» PROBLEM TO WORK ON
Output all the data exactly as it appears below.
★ ★ ★
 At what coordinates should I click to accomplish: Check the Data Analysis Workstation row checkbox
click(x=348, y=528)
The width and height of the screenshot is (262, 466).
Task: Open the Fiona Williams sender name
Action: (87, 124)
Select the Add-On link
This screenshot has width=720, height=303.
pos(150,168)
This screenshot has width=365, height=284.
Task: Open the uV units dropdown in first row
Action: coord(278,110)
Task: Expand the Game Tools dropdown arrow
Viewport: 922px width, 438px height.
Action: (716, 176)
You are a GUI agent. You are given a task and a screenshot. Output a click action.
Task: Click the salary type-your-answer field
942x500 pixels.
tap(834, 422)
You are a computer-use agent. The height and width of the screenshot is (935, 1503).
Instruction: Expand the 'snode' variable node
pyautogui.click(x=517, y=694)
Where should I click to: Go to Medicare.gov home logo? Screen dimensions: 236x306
★ ★ ★
» RESPONSE AREA
 At what coordinates should I click to accomplish: Check the Data Analysis Workstation row checkbox
click(x=348, y=528)
The width and height of the screenshot is (262, 466).
Task: Open the Fiona Williams sender name
Action: (87, 124)
Select the Add-On link
This screenshot has width=720, height=303.
pos(150,168)
This screenshot has width=365, height=284.
Task: Open the uV units dropdown in first row
Action: coord(278,110)
Task: Expand the Game Tools dropdown arrow
Viewport: 922px width, 438px height.
Action: (716, 176)
You are a GUI agent. You are given a task and a screenshot. Output a click action.
Task: Click the salary type-your-answer field
942x500 pixels.
tap(834, 422)
You are a computer-use agent. The height and width of the screenshot is (935, 1503).
Instruction: Expand the 'snode' variable node
pyautogui.click(x=517, y=694)
Where should I click to: Go to Medicare.gov home logo? Screen dimensions: 236x306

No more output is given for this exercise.